あの夏の悔しさがあるから、一打同点のピンチにも臆することはなかった。四回、一死満塁で今大会初のマウンドに上り、打ち取った当たりを味方が悪送球、あっという間に1点差に。だが、表情を変えることなく、相手の3、4番をスライダーで抑えた。
前のチームから主力。特に今春は、3番打者兼投手として、関東大会優勝に貢献した。県内屈指の強豪校において、順調な道を歩んでいると言えるが、足りないものがあった。甲子園だ。

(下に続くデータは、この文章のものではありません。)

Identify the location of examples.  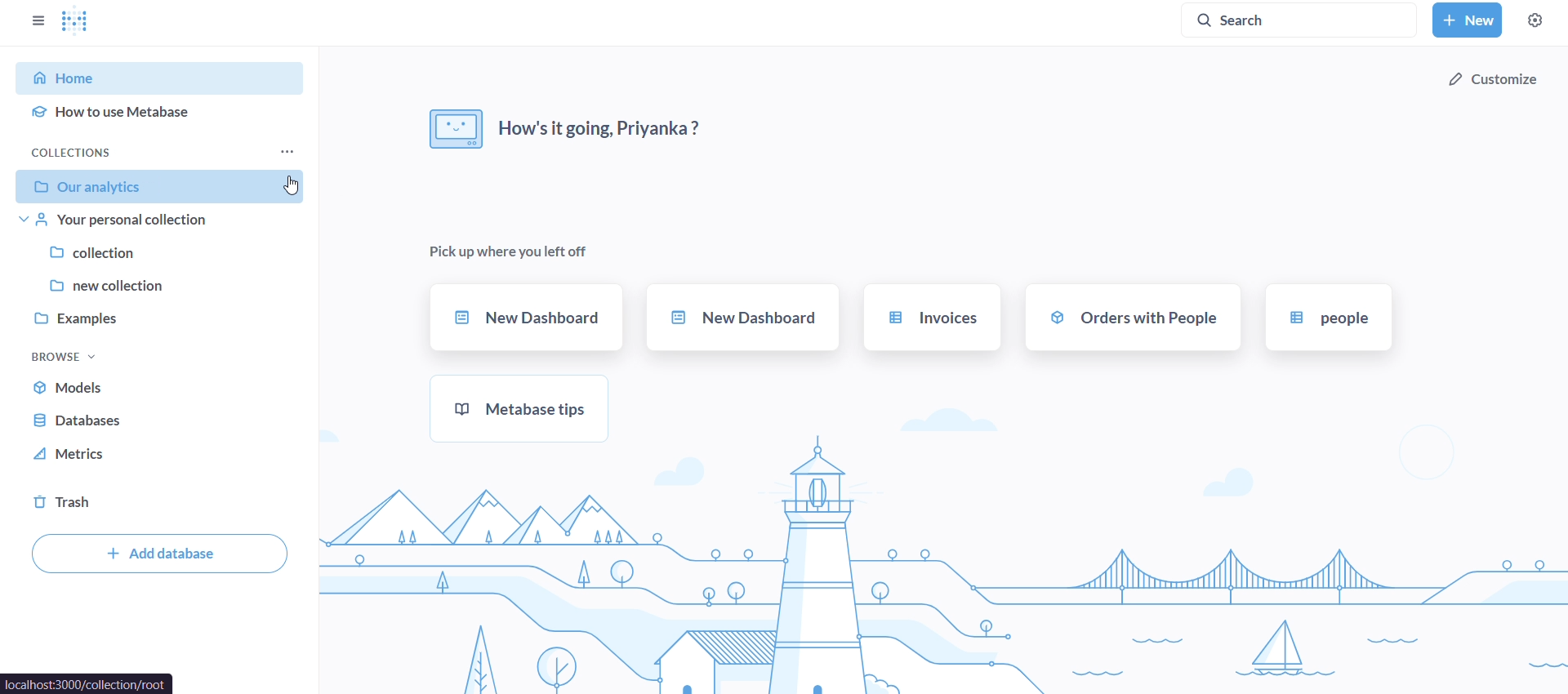
(161, 316).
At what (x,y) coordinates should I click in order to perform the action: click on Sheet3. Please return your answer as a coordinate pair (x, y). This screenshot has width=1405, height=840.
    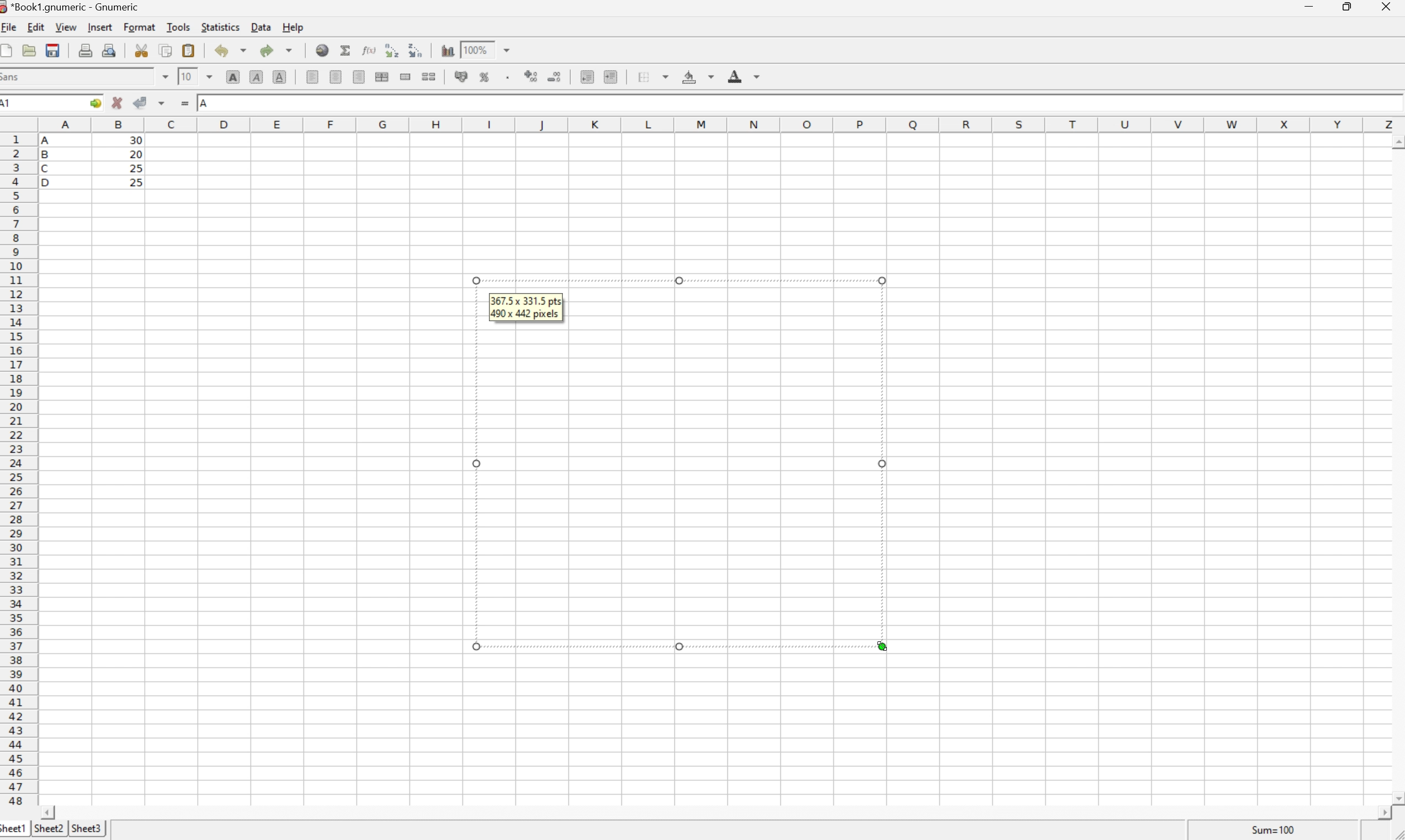
    Looking at the image, I should click on (88, 827).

優勝候補筆頭と目され、4連覇を目指した夏の大会はよもやの5回戦敗退。例年より一足早く、7月末から新チームになったが、「自分が引っ張らなきゃ」と気負い、投球フォームを乱した。
迎えたこの日。マウンドでは無心だった。「後ろが守ってくれる」と信じ、本来の打たせて取る投球で、5回3分の2を四回の2失点だけにとどめた。与えた四死球は0。打っては先制適時打を含む3打点と、中心選手の役割は果たせた。
甘いマスクで、打席に立てばスタンドから「かっとばせー、王子!」と声援が飛ぶ。「関東大会ではみんなの力で優勝する」。選抜大会への出場権獲得を、力強く誓った。